13 dicembre 2018
Aggiornato 16:30

Le gengive infiammate possono portare all'Alzheimer

Un nuovo studio ha scoperto che c’è una relazione tra la malattia infiammatoria delle gengive e lo sviluppo della malattia di Alzheimer. L'importanza dell'igiene orale
Gengive e Alzheimer, c'è un nesso
Gengive e Alzheimer, c'è un nesso (Stefano Garau | shutterstock.com)

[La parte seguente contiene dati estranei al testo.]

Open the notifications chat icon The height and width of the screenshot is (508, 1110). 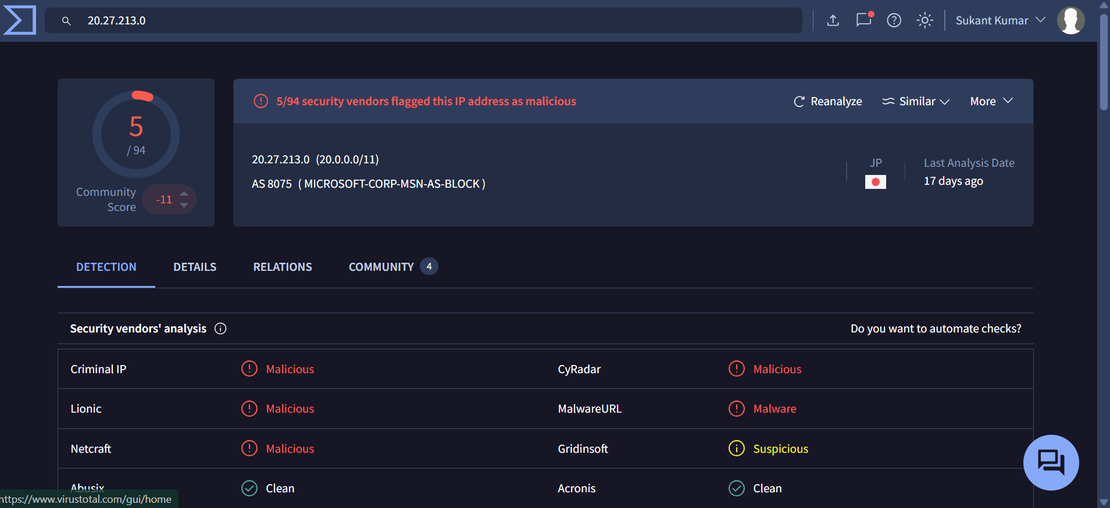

La malattia infiammatoria gengivale, o parodontite, affligge molte persone. E fin qui, a parte il rischio che cadano i denti, spesso non ci si preoccupa più di tanto. Eppure, sono molti gli studi che hanno mostrato come l’infiammazione delle gengive possa in realtà causare altre, e anche serie, malattie. Da non ultimo, questo nuovo studio che suggerisce come la parodontite possa essere, in qualche modo, l’anticamera dell’Alzheimer.

Il batterio responsabile
Secondo i ricercatori dell’Università dell’Illinois a Chicago, a essere responsabile di questo ‘effetto collaterale’ dell’infiammazione gengivale è un batterio. Lo hanno dedotto dopo aver condotto questo studio su modello animale con parodontite, che ha mostrato di subire una degenerazione dei neuroni nel cervello. «È stata una grande sorpresa – ha dichiarato in un comunicato il corrispondente e autore dello studio dottor Keiko Watanabe, professore di parodontologia all’UIC College of Dentistry – Non ci aspettavamo che il patogeno parodontale avrebbe avuto così tanta influenza sul cervello, o che gli effetti sarebbero così tanto simili alla malattia di Alzheimer».

Ci sono dei precedenti
Approcciandosi a condurre questo studio, Watanabe e colleghi hanno osservato come altri studi avessero già trovato una stretta associazione tra parodontite e deterioramento cognitivo. «Tuttavia – sottolinea il ricercatore – questo è il primo studio a dimostrare che l’esposizione ai batteri parodontali determina la formazione di placche senili che accelerano lo sviluppo della neuropatologia nei pazienti con malattia di Alzheimer».

Lo studio
In questo studio, i ricercatori hanno indotto in 10 topi una parodontite cronica, che è caratterizzata da danni ai tessuti molli e perdita ossea nella cavità orale. Mentre altrettanti 10 topi sono serviti come gruppo di controllo. Dopo 22 settimane di applicazione orale ripetuta dei batteri che caratterizzano l’infiammazione gengivale, i ricercatori hanno studiato il tessuto cerebrale dei topi e hanno confrontato la salute del cervello.

I risultati
Pubblicati sulla rivista scientifica PLOS One, i risultati dello studio hanno rivelato che i topi cronicamente esposti ai batteri avevano quantità significativamente più elevate di placca beta-amiloide accumulata, oltre a una maggiore infiammazione cerebrale e un minor numero di neuroni intatti a causa della degenerazione stessa. Oltre a ciò, le analisi della proteina beta amiloide e dell’RNA hanno mostrato una maggiore espressione di geni associati a infiammazione e degenerazione. Inoltre, nei topi con parodontite il DNA dei batteri parodontali è stato trovato anche nel tessuto cerebrale ed è stata osservata una proteina batterica all’interno dei loro neuroni. «I nostri dati non solo dimostrano il movimento dei batteri dalla bocca al cervello, ma anche che l’infezione cronica porta a effetti neurali simili all’Alzheimer. L’uso di un modello murino di tipo selvatico ha rafforzato il nostro studio perché questi topi non sono stati preparati per sviluppare la malattia, e l’uso di questo modello dà ulteriore peso ai nostri risultati che i batteri parodontali possono dare il via allo sviluppo dell’Alzheimer», conclude il prof. Watanabe, ricordando la fondamentale importanza di una corretta igiene orale.